The current account has a different relationship to the different types of exchange rate systems, impacting how the exchange rate itself shifts.
We will bring up the balance of payments example table for Country A from 4.6.2 Components of Balance of Payments.
| Line | Components | Figures (Millions of dollars) |
|---|---|---|
| 1 | Current Account | |
| 2 | Exports of Goods | +25 |
| 3 | Imports of Goods | -40 |
| 4 | Balance of Trade in Goods (Line 2 - 3) | -25 |
| 5 | Exports of Services | +15 |
| 6 | Imports of Services | -5 |
| 7 | Balance of Trade in Services (Line 5 - 6) | +10 |
| 8 | Balance of Trade in Goods & Services (Line 4 + 7) | -15 |
| 9 | Income (inflows - outflows) | -4 |
| 10 | Current Transfers (inflows - outflows) | +1 |
| 11 | Balance on Current Account (Line 8 + 9 + 10) | -18 |
| 12 | Capital Account | |
| 13 | Capital Transfers (inflows - outflows) | +1.1 |
| 14 | Transactions non-financial assets (inflows - outflows) | +0.9 |
| 15 | Balance on Capital Account (Line 13 + 14) | +2 |
| 16 | Financial Account | |
| 17 | Foreign Direct Investment (inflows - outflows) (FDI; inflows - outflows) | +18 |
| 18 | Portfolio Investment (inflows - outflows) | -3 |
| 19 | Reserve Assets (official reserves) | +2 |
| 20 | Official Borrowing | -1 |
| 21 | Balance of Financial Account (Line 17 + 18 + 19 + 20) | +16 |
| 22 | Balance (Line 11 + 15 + 21) | 0 |
The current account and exchange rates
Floating Exchange Rate System
At equilibrium
- Recall, under a floating exchanging rate system, the market forces (demand and supply) solely determines the equilibrium exchange rate, where there is no intervention from the government or central bank.

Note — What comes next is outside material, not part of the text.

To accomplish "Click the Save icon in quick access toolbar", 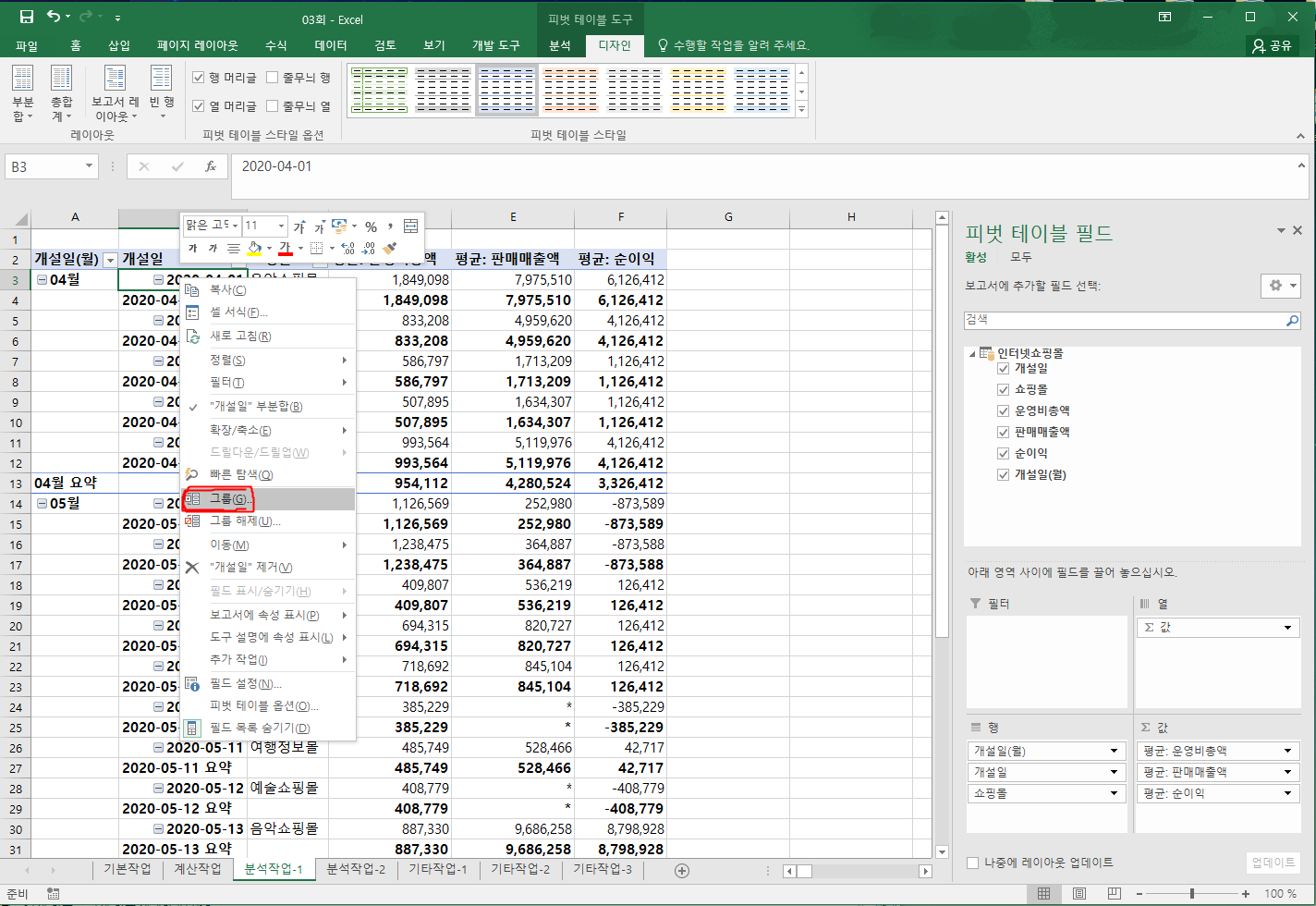I will click(26, 17).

- For our example with Country A, this would mean the reserve assets would be 0, as there would be no buying or selling of currencies.

- Observing the Figure A above, the initial exchange rate is at $0.34 \text{ ecocoins } = 1 \text{ dollar}$, where the supply and demand of dollars are equal (equilibrium).

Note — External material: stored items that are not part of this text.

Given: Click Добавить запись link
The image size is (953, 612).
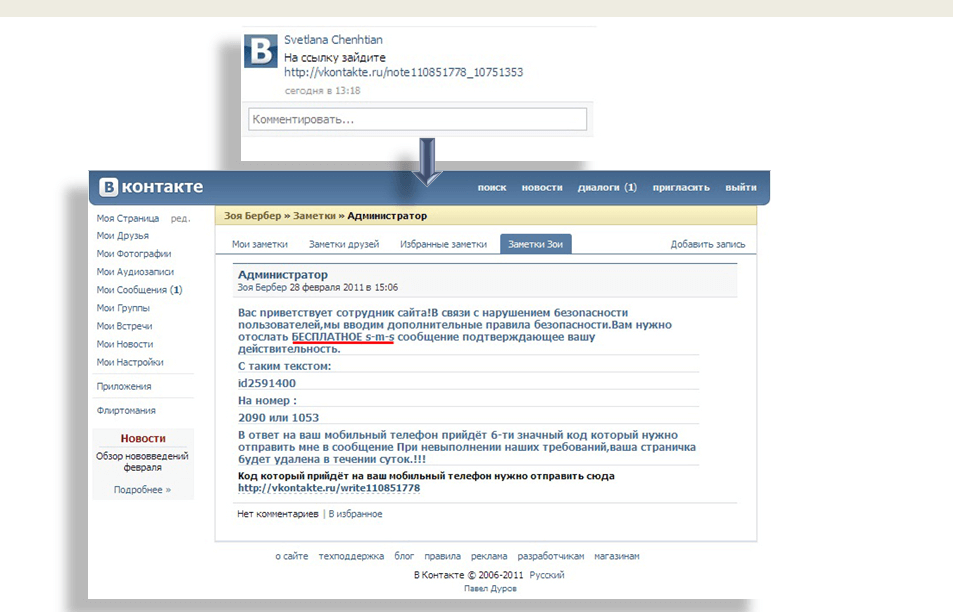Looking at the screenshot, I should tap(707, 244).
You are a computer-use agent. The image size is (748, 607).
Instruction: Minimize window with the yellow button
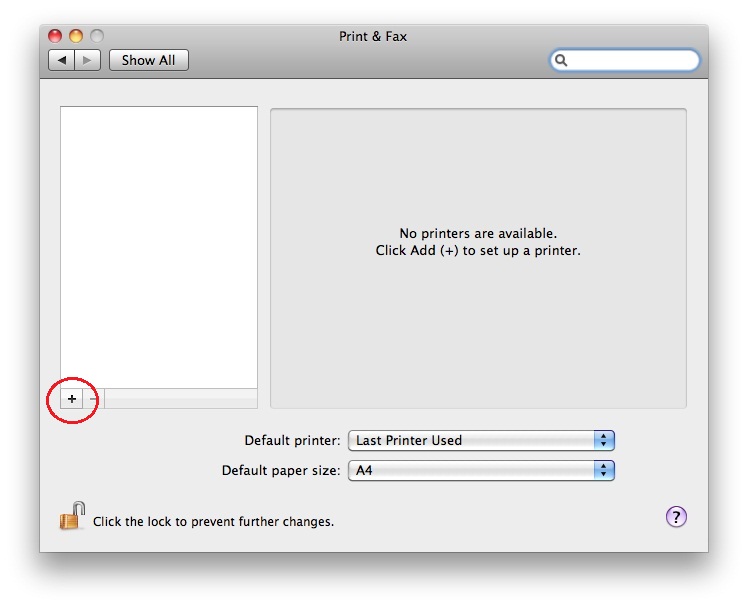[76, 37]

- Hence, the sum of credits is equal to the sum of debits in US balance of payments.
- Meanwhile observing Figure B, there is equilibrium at the same exchange rate of $3 \text{ dollars } = 1 \text{ ecocoin}$, where sum of credits is equal to the sum of debits.
Change in equilibrium

- The demand for the dollar increases from $D_1$ to $D_2$ if Econland's demand for imports from the US increases.
- Looking back at the initial equilibrium, now there is an excess demand for dollars, which can be calculated by the horizontal distance between the initial equilibrium exchange rate A and point B.
- Therefore, the US has a surplus in its current account or excess credits in its balance of payments, leading to an imbalance.
- For Econland, the increased demand for imports from US, causes the supply of ecocoins to increase from $S_1$ to $S_2$. At the initial equilibrium rate, there is an excess supply of ecocoins, which can be calculated by the distance between A and B.
- Therefore, Econland has a current account deficit.
The current account surplus in the US correlates with the current account deficit in Econland.
Return to equilibrium
- For floating exchange rates, the market forces cause the exchange rate to change.
- When there is a deficit in the current account as with Econland, which lead to the depreciation of the econcoins, a downward pressure is applied on the currency exchange rate.